Annual attendance: 560,757

Gates of the Arctic National Park

"It seemed as if time had dropped away a million years and we were back in a primordial world."
- Robert Marshall, forester and wilderness activist, who coined the park's name

Visitors walk or fly into this northernmost park, which is as much sanctuary as it is holiday area. It offers no established trails or visitor facilities; solitude is listed as one of its many assets. The Park Service describes it as a "gaunt beauty" and "a place of profound quiet."
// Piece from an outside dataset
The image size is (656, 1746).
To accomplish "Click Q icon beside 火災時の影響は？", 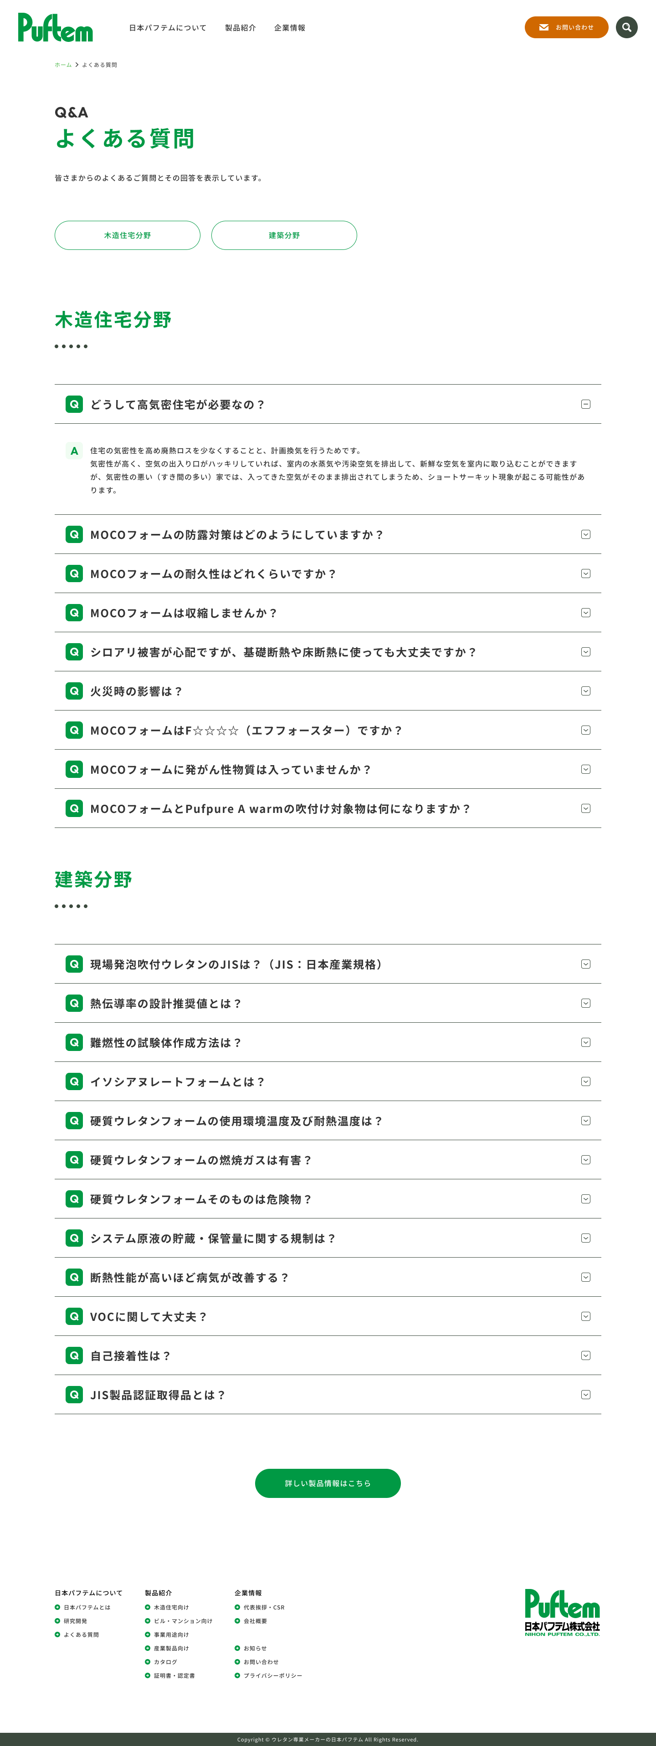I will tap(74, 691).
Self-sufficient outdoor enthusiasts who venture into this remote land 386km north of Fairbanks are treated to Brooks Range peaks, six wild rivers and tundra (vast, flat and treeless land with permanently frozen subsoil). Visitors are encouraged to leave the territory as untouched as they found it. This is a place buffered from change. An indigenous community, Anaktuvuk Pass, lies within park boundaries, and traditional human subsistence uses of the land are allowed.

Also at home here are grizzly and black bears, moose, Dall sheep, wolverines, musk oxen and red foxes. The western Arctic caribou herd uses ancient migration routes through this area's mountains. Humans who venture here are somewhat less mobile, with backpackers often achieving only 9.5km a day.
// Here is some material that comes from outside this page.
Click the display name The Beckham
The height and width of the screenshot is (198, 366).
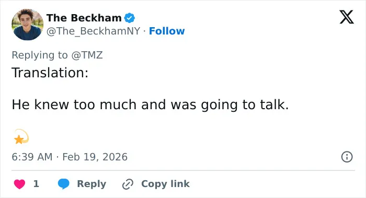(x=84, y=18)
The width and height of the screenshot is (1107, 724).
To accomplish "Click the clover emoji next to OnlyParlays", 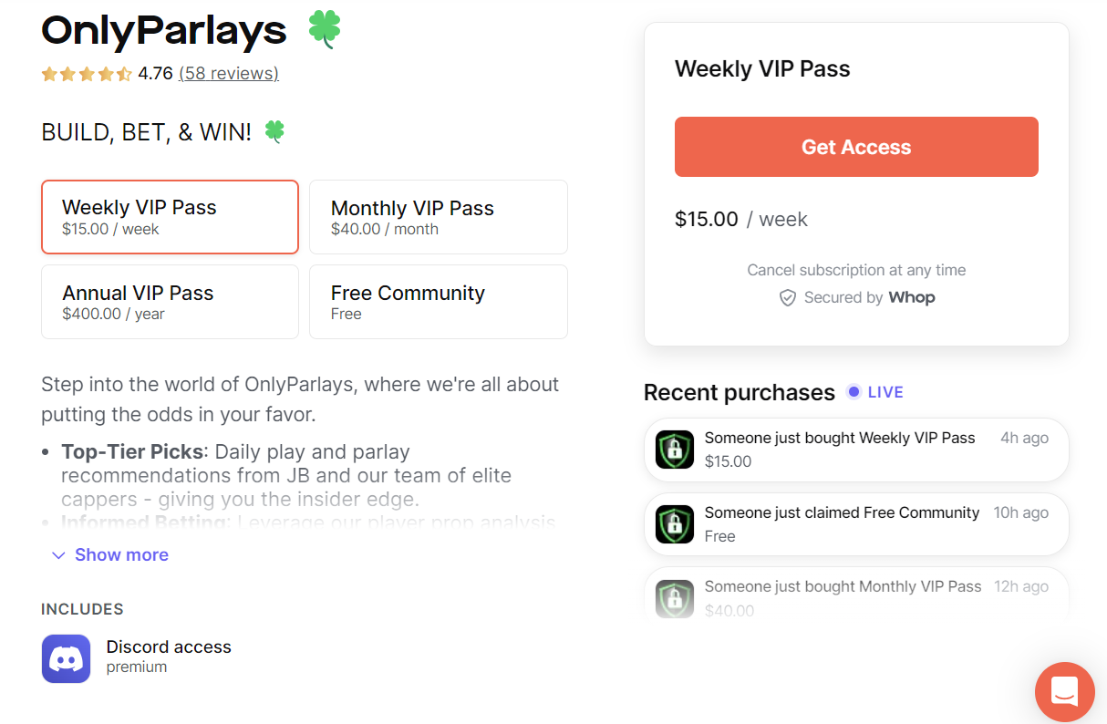I will tap(325, 29).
Size: 8,472,506 acres (park and preserve)

Founded: National monument, 1978; national park, 1980

Attendance: 10,745 (2015; least-visited park)

Glacier Bay National Park

"It gives you the feeling that you are a part of this magical world."
- Bertha Franulovich, Glacier Bay cultural heritage guide, at

No roads lead to Glacier Bay. And the closest town, Gustavus, has no stoplight or fast food. However, camping and accommodations at the Glacier Bay Lodge, as well as bed-and-breakfasts, are available in and near the park. Many tourists simply take in the view from the deck of a cruise ship.

The true luxury here, fans might say, is the chance to hear or see glaciers as they crash, along with humpback whales, sea otters, sea lions, bald eagles and harbor porpoise.

Although remote by lower-48 standards — access is via sea or air — the maritime climate here is somewhat more temperate than in other northern parks. Summer highs average from 10 to 15 degrees. That said, rangers suggest being prepared for changes in weather. (Think gloves and fleece.)

As one Park Service ranger put it: "XtraTuf boots are considered Southeast Alaskan sneakers."

Newcomers here may gain an expanded vocabulary. "Calving" is the term for great blocks of ice breaking loose from glaciers and crashing into the water. Also, the end of a glacier is a "snout".

Size: 3,281,789 acres (park and preserve)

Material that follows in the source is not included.